1Department of Radiology and BRIC, University of North Carolina at Chapel Hill, Chapel Hill, NC, United States

Synopsis

Advanced 7T MR imaging improves the visualization of perivascular spaces (PVSs) in human brains. However, accurate PVS segmentation for quantitative morphological studies is still challenging, since PVSs are very thin tubular structures with low contrast in noisy MR images. We proposed a new multi-channel fully convolutional network (mFCN) to automatically segment 3D PVSs. Our mFCN method adopts multi-channel inputs to complementarily provide enhanced tubular structural information and detailed image information. Multi-scale image features are automatically learned to delineate PVSs, without requirement of any pre-defined regions of interest (ROIs). The proposed method outperforms existing automatic/semi-automatic methods with a large margin.

Introduction

Accurate segmentation of PVSs is critical for quantitative study of their morphological characteristics and analysis of their functional status. While 7T MR scanners facilitate PVS visualization, manual PVS delineation is still challenging and time-consuming. The main reason is that PVSs are very thin tubular structures with various directions and also with weak signals in noisy MR images. Several automatic/semi-automatic methods have been proposed for PVS segmentation, among which traditional-learning-based methods (e.g., random-forests-based methods) are competitive alternatives due to their consideration of contextual knowledge on spatial locations of PVSs. However, one major limitation of these methods is that their performance is largely determined by the quality of hand-crafted image features and pre-defined ROIs. In this study, for the first time, we propose a deep learning method for 3D PVS segmentation. Specifically, we develop a multi-channel FCN method (called mFCN) that adopts not only the original but also the filtered T2-weighted MR images as multi-channel inputs, where both image details and enhanced tubular structural information are used to localize PVSs. Task-oriented multi-scale features are automatically learned to differentiate PVSs from adjacent brain tissues. The automatic PVS segmentation can be performed on the whole image without requirement of any pre-defined ROIs.

Methods

Seventeen healthy subjects aged from 25 to 37 were studied. The MR images were acquired using a 7T Siemens scanner equipped with a 32-channel receive head coil and a single-channel volume transmit coil. The T2-weighted MR images (3D variable flip angle turbo-spin echo sequence; resolution, 0.4 × 0.4 × 0.4 /0.5 × 0.5 × 0.5 mm3) were used for PVS segmentation, since PVSs have relatively higher contrast in T2-weighted images than in T1-weighted images.

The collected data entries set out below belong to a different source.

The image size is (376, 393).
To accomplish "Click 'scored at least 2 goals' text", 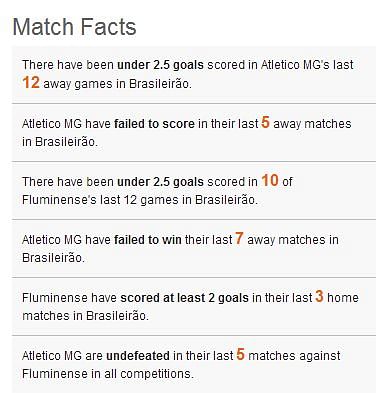I will point(184,298).
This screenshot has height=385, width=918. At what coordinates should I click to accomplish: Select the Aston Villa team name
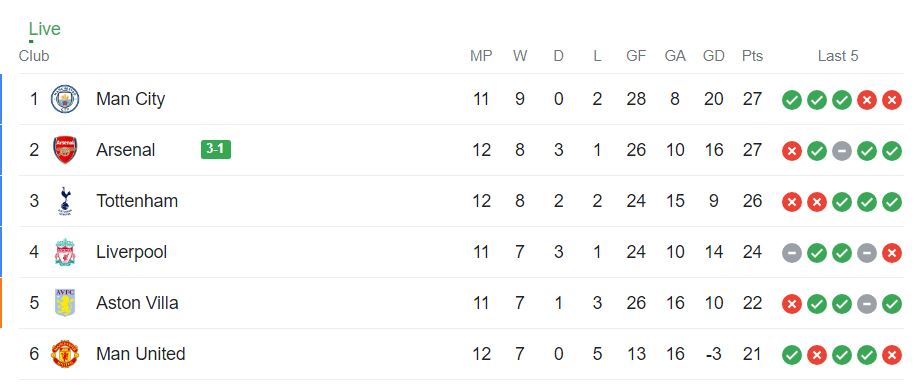coord(137,303)
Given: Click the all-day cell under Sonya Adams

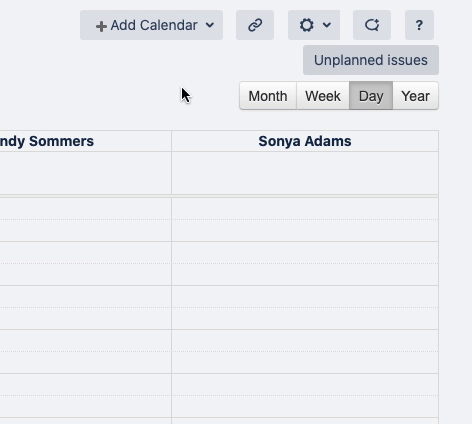Looking at the screenshot, I should pyautogui.click(x=305, y=173).
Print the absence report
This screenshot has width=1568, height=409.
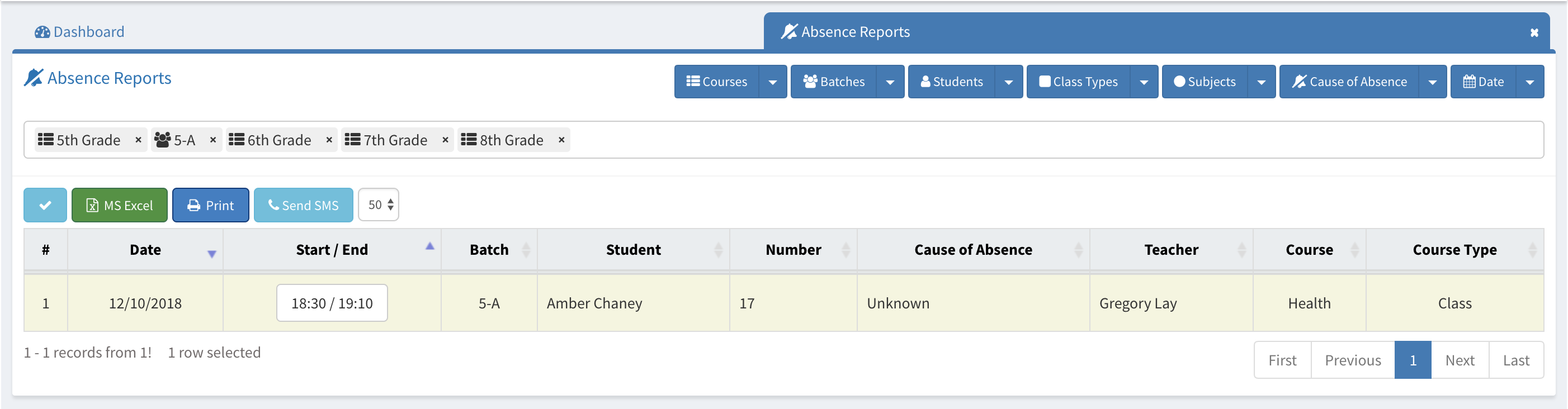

The proposed mFCN method consists of the following important components: First, a non-local filtering method with Haar-transform-based line singularity representation [1] was used to remove noise and enhance the thin tubular structures. An example of the original and filtered T2-weighted images is shown in Fig. 1. Compared with the original image, the filtered image presents enhanced tubular structures, but sacrifices some image details simultaneously. As two complementary information sources, the enhanced and original images were used as multi-channel inputs to train our network. Second, our mFCN improved the state-of-the-art U-Net architecture [2] by learning multi-scale image features at multiple resolution levels, to more comprehensively characterize the associations between PVSs and surrounding tissues. Third, inspired by the auto-context strategy [3], the PVS probability maps produced by our initial network were recursively used as high-level contextual information in an additional input channel to retrain our network for more accurate segmentation. Fourth, a specific data-rebalancing strategy and a cost-sensitive loss function were used to deal with the class-imbalance issue (i.e., background has much more voxels than PVSs). The architecture of the proposed mFCN is summarized in Fig. 2. It was trained on a GPU server using experts’ manual annotations as the ground truth.

Results

Regarding manual annotations as the reference, the automatic segmentation performance was quantified using three metrics, i.e., Dice similarity coefficient (DSC), sensitivity (SEN), and positive prediction value (PPV). The segmentation accuracy is proportional to the value of these metrics. The proposed method was first compared with a baseline thresholding method based on vesselness filtering (VF) [4], and also compared with two state-of-the-art methods, i.e., a traditional-learning-based method using structured random forest (SRF) [5] and a deep-learning-based method using the U-Net architecture [2].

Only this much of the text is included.